*TASK TO COMPLETE*. Copy the entries below word for word, beginning at the line that contains "Given: Open Boot" and ending with the last entry. Leave out the pictures.

*DATA*.
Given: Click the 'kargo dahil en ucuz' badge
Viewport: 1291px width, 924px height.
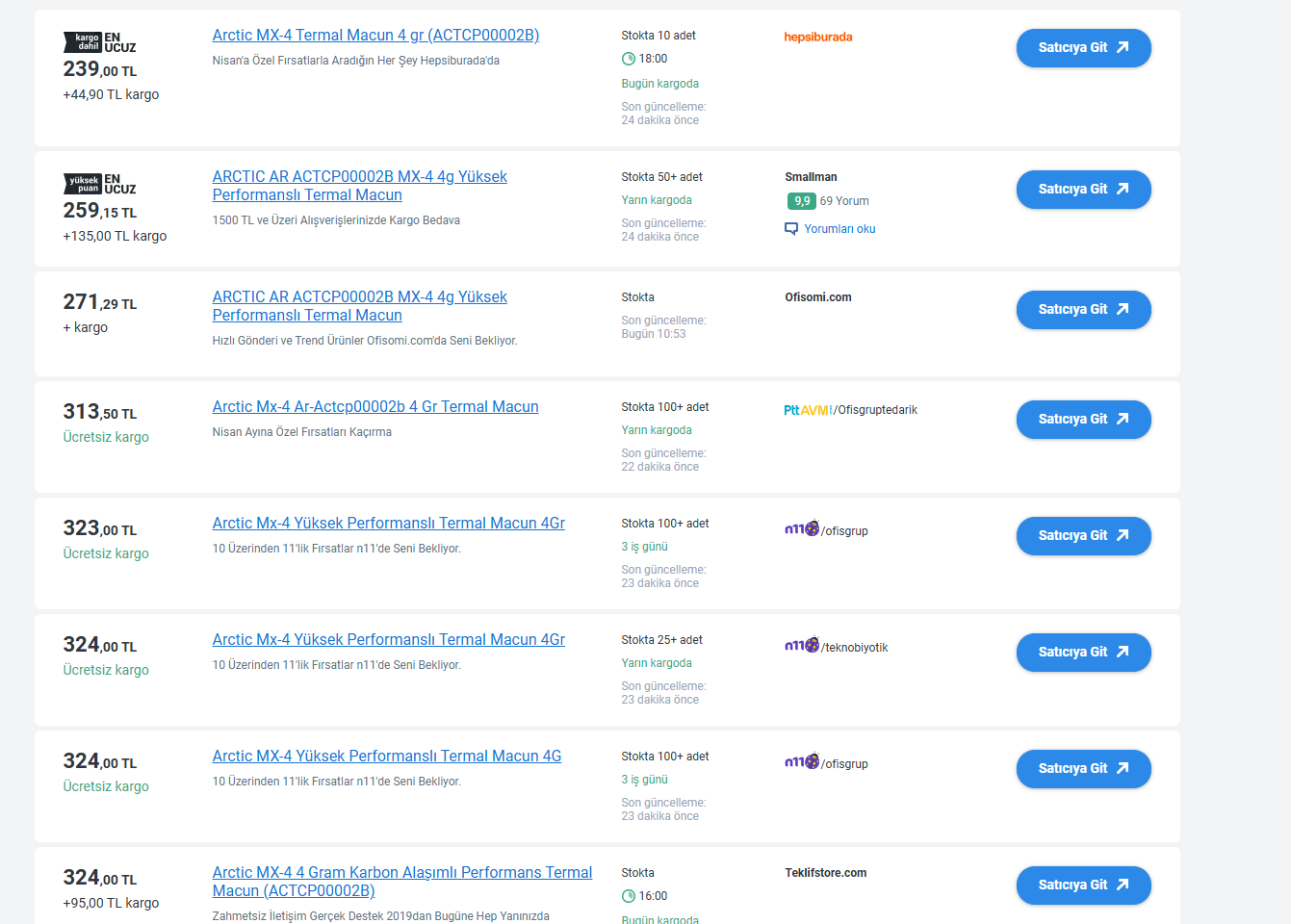Looking at the screenshot, I should [x=99, y=42].
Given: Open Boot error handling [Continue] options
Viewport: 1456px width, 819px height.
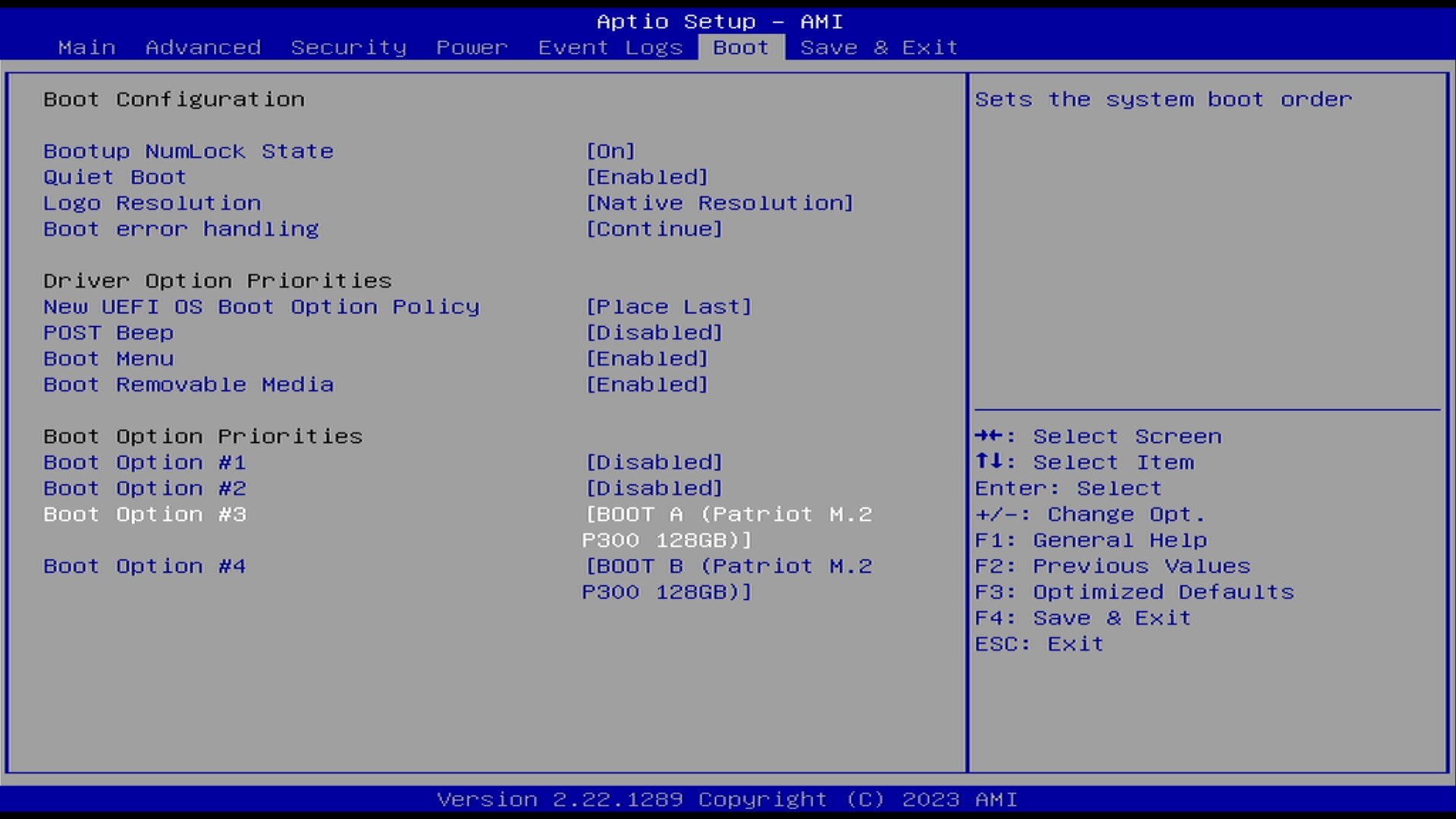Looking at the screenshot, I should [654, 228].
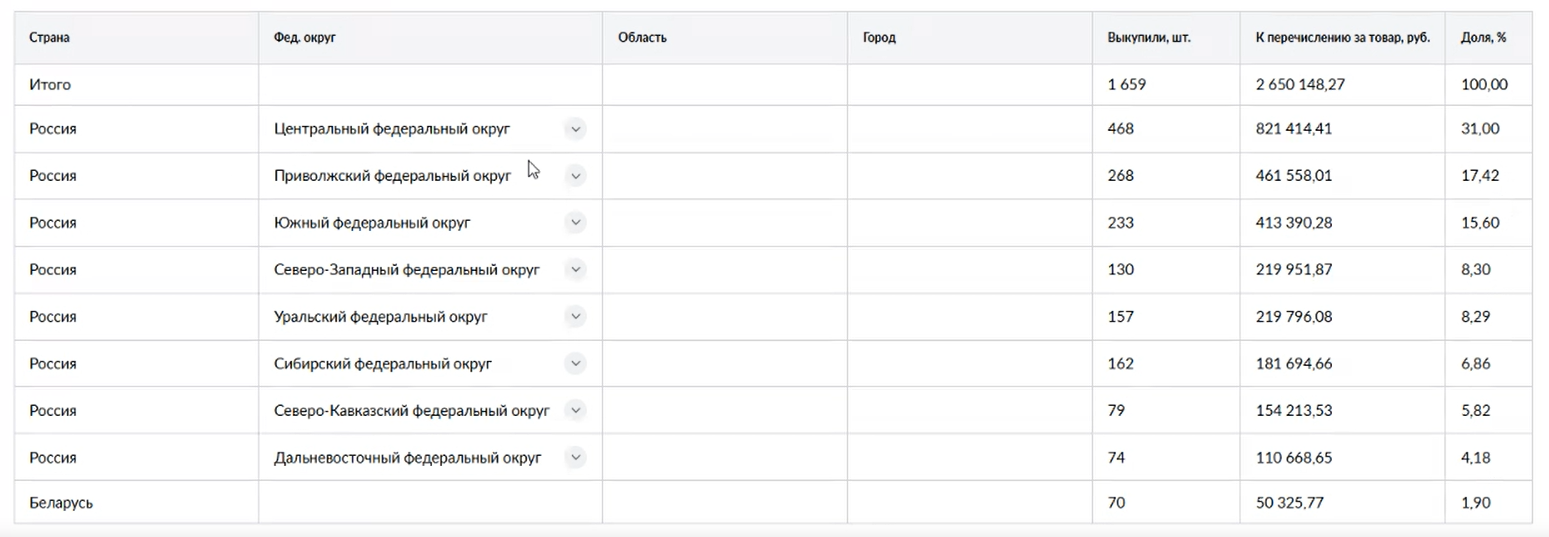The height and width of the screenshot is (537, 1549).
Task: Expand Уральский федеральный округ chevron
Action: click(x=575, y=317)
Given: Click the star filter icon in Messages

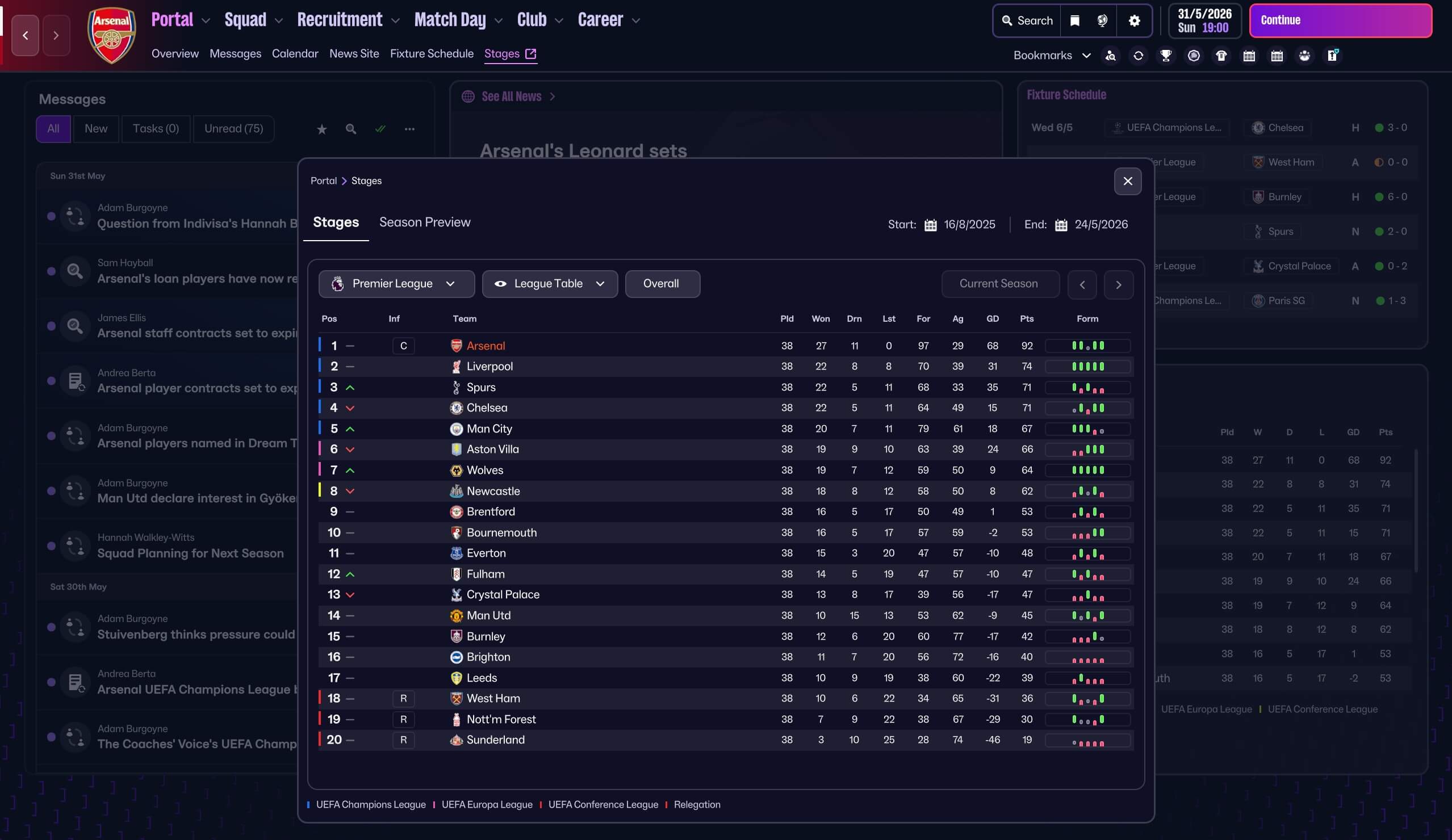Looking at the screenshot, I should coord(321,129).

*FINISHED TASK*.
Given: Open Boot error handling [Continue] options
Viewport: 1456px width, 819px height.
Looking at the screenshot, I should [654, 228].
The height and width of the screenshot is (537, 1549).
Task: Expand Уральский федеральный округ chevron
Action: click(x=575, y=317)
Given: Click the star filter icon in Messages

Looking at the screenshot, I should coord(321,129).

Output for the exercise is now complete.